## PROBLEM 1
Copy the passage about Amazon's planned Roseville supermarket word for word, from "So, when that" to "or economic royalist.".
## PROBLEM 2
Write the next part of the opinion piece on Amazon's Roseville store, starting right after its final sentence.

## SELECTED PASSAGE
So, when that same company announced this week its plan to open a “high-tech” Amazon Fresh brick-and-mortar supermarket in Roseville, it should have come as shock to the Capital Region’s system to anyone who’s not a wannabe tech oligarch or economic royalist.
Now, I should interject here that, as a former reporter at The Roseville Press Tribune, I’m well aware that SN&R has a long, proud tradition of shitting on South Placer’s biggest city. Legendary SN&R reporter Cosmo Garvin would refer to it as “Rose Hell.” The talented Rachel Leibrock once meditated on how it earned its less-than-flattering moniker, “Bros’ Ville.” And Nick Miller penned an entire SN&R cover feature about whether Midtown Sacramento could avoid rolling in Roseville’s homogenized stink, a fate so mediocre that it could scarcely be contemplated, the McDonald’s-eque cover art for that issue implied. So, I know that in writing this, it might seem I’m trying to get in on the action or one-up my prominent predecessors. But those stories I mentioned were written in half-jest (were they?), and the five years that I spent as a full-time reporter in Roseville left me with a genuine affection for the place. Amazon’s store arriving in the hub of South Placer isn’t some shiny bragging right for that city, or a cutting-edge business development everyone should watch – it’s another impending disaster for working people across the region.
Amazon’s faced numerous investigations for the shocking abuses that have been alleged by contract employees. It’s currently under scrutiny for whether its management protocols caused six employees to die last month by tornado. Just this week, it was the subject of an exposé by Vice for reportedly funding anti-labor literature and “education” in a high school class in Southern California.

## DATA BELOW
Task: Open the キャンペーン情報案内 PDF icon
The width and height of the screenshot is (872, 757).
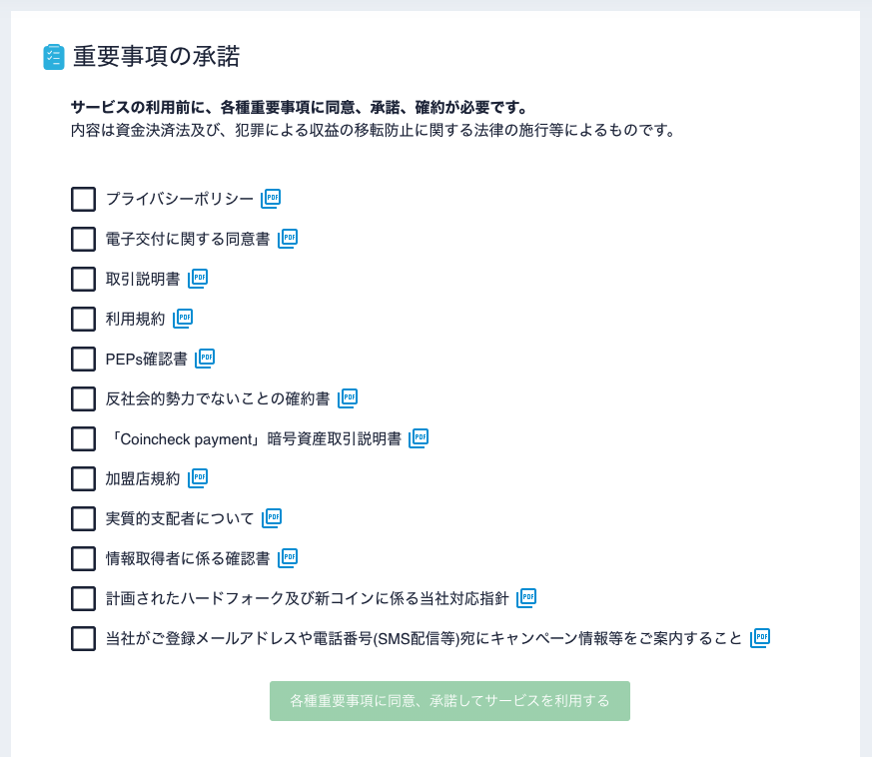Action: (760, 638)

## TASK RESULT 1
So, when that same company announced this week its plan to open a “high-tech” Amazon Fresh brick-and-mortar supermarket in Roseville, it should have come as shock to the Capital Region’s system to anyone who’s not a wannabe tech oligarch or economic royalist.

## TASK RESULT 2
But more fundamental to the question of Sacramento’s long-term economic recovery, Amazon is above all, in my opinion, a master at labor streamlining and work culture assassination. Some of the region’s grocery stores are union jobs, while others that aren’t offer their own perks to be competitive. I would submit that any designs Amazon has on the grocery market space will not be to the benefit of the region’s labor force in the long run. It bought Whole Foods several years ago, a store that remains insanely popular in Roseville; but the company has a broader track record and trajectory that’s easy to follow. Its wins – its profits – don’t flow toward worker empowerment. I understand the handful of libertarians that tune into SN&R may debate this point below in the comment section, which is fine; but in the words of Darth Vader, “Search your feelings. You know it to be true.”
For God’s sake support grocery store owners that envision having content, healthy and employed workers a decade from now, not one that aspires to create a soulless, automated hellhole for consumption. It’s true that paying a little extra isn’t easy when inflation is hitting food, gas, goods and everyday services as hard as it is. We all know this. But Amazon was already the recipient of probably the biggest wealth-transfer edict, its founder jetting off on joyrides into space while working people lined up at food banks all over Sacramento. Amazon’s been given enough of our public subsidies and compelled commerce. It’s time to draw a line in the sand and start turning to each other again.